Обычно Fors, Fortuna производят от ferre, как богиню, которая приносит, хотя она также и отнимает. Древние не сомневались в этой этимологии, и τὸ φέρον (судьба) и τὸ φερόμενον (случай) подтверждают ее. Но древний божественный характер Fors, Fortuna (как связанный с Harit) указывает на другие источники, которые уже полностью исчезли из сознания древних. Тем не менее, выражение es trägt sich zu (это случается), старое gaburjan, англосаксонское gebyrian и kipuri (zufällig, случайный) должны быть приняты во внимание, а такие формы, как forte, forsan, fortassis (forte an si vis), fortuitus, очень далеки от их предполагаемого мифологического значения. Если бы корнем было ferre, мы имели бы дальнейшее доказательство неисчерпаемой плодовитости, которой мы обязаны такими словами, как fortune (удача) и misfortune (неудача).

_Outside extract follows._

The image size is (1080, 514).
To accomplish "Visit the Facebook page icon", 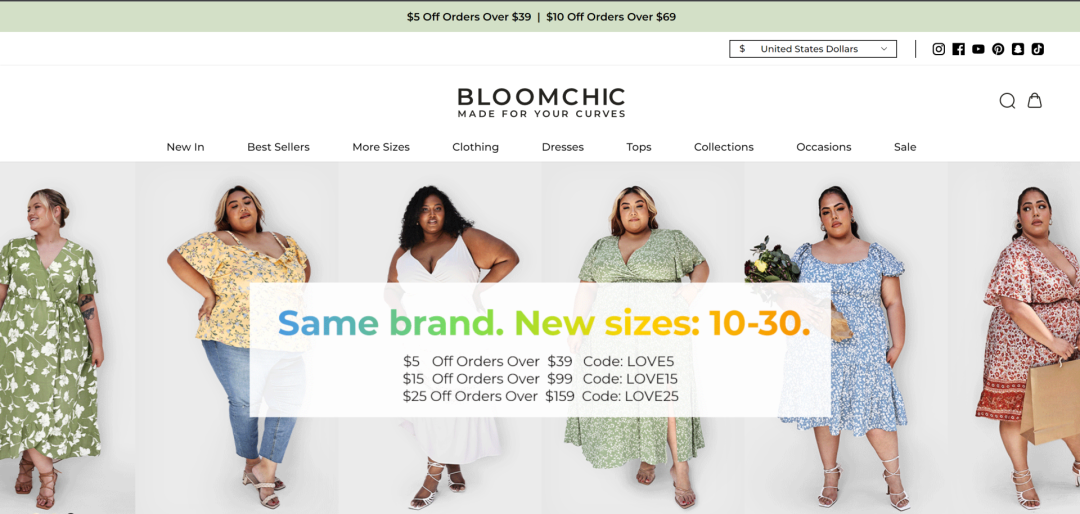I will [958, 49].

Нас завело бы слишком далеко, если бы мы попытались собрать все значения, которые наши корни имели в различных древних арийских языках в сочетании с предлогами. Достаточно будет выбрать небольшое количество из современного языка, такого как французский, которые дают нам представление о бесконечных модификациях, к которым более или менее адаптирован каждый корень. Так, от circumferre мы имеем circonférence, а также périphérie; от conferre — conférence, а также confortable; от deferre — déférence; от differre — différence; от praeferre — préférence; от proferre — proférer; от referre — référence, и каждое слово имеет многочисленные ответвления. Мы еще не закончили, и тем более, если мы примем во внимание параллельные образования tuli и latum или portare. Тогда мы увидим, что должен означать корень в этом языке, рассматривается ли он как конкретное слово или как простая абстракция. Это порождает споры и много обсуждалось; главное — знать факты. Из них мы можем сделать вывод, как во всем этом многообразии лучше всего объяснить единство корневого элемента.

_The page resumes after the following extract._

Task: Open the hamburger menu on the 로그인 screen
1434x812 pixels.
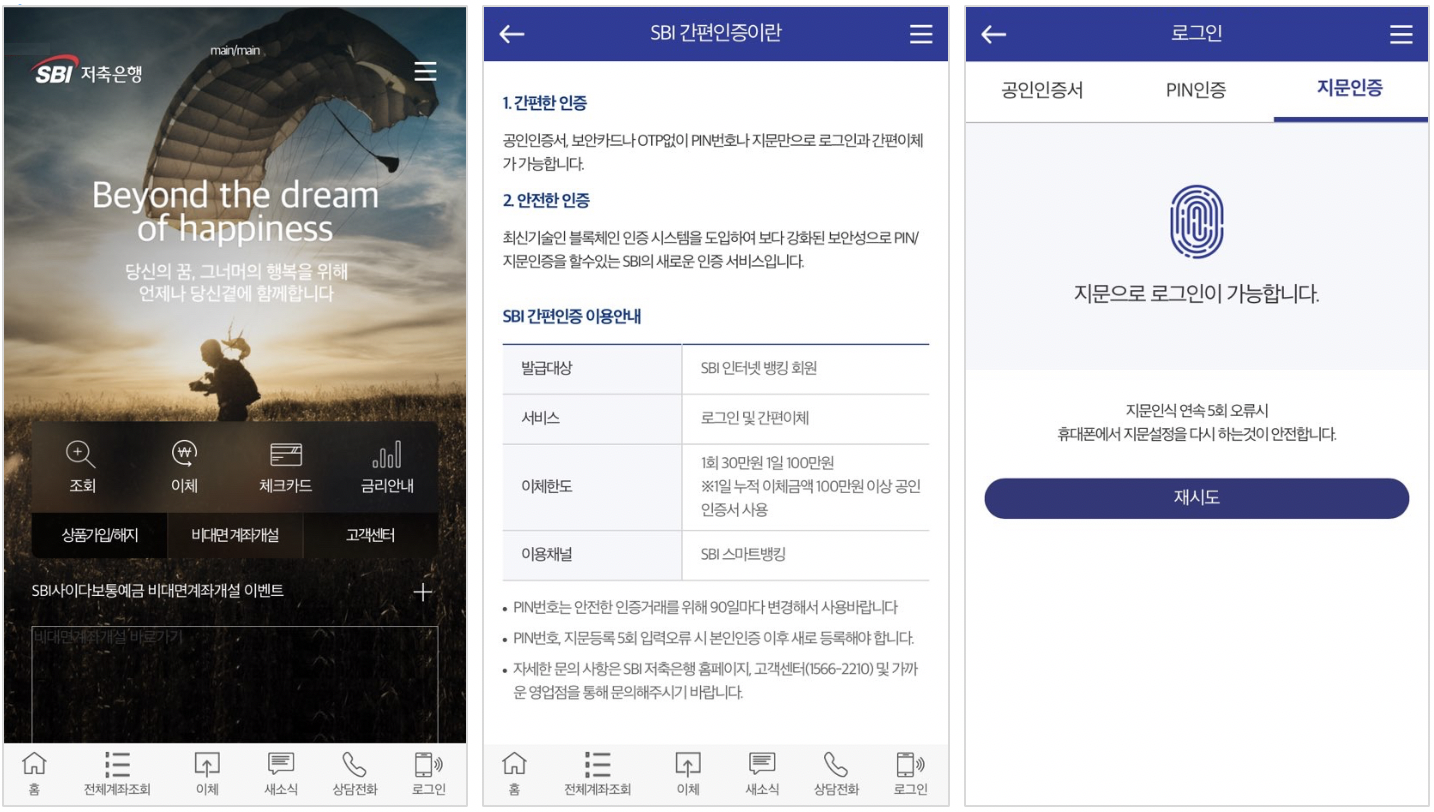Action: click(x=1401, y=34)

Я не говорю, что все идеи можно так же ясно проследить до их происхождения, как в этом корне. В некоторых случаях промежуточные формы были утрачены, и этимологии становятся неопределенными, часто невозможными. Но результат в целом остается тем же. Везде, где мы можем видеть ясно, мы видим, что то, что мы называем разумом и мышлением, состоит в том, что человек обладает способностью не только получать представления, подобно животному, но и обнаруживать в них нечто общее. Этот элемент он может выделить и зафиксировать с помощью звуковых знаков; и он может далее классифицировать отдельные представления под одними и теми же общими понятиями и обозначать их одними и теми же звуковыми знаками. То, что мы называем производными формами, такими как deva наряду с div, — это изначально разновидности в образовании слов, которые со временем оказались полезными и благодаря повторному употреблению получили свое особое применение. Часто также встречаются настоящие сложные слова, точно так же, как немецкое bar в fruchtbar, furchtbar и т. д. было изначально тем же словом, что мы имеем в Bahre (носилки), но сильно отличалось от bar в Nachbar (сосед), которое, несмотря на сходство в звучании, происходит из совершенно другого корня, видимого в bauen (строить), bebauen (возделывать), bauer (крестьянин) и в английском neighbour.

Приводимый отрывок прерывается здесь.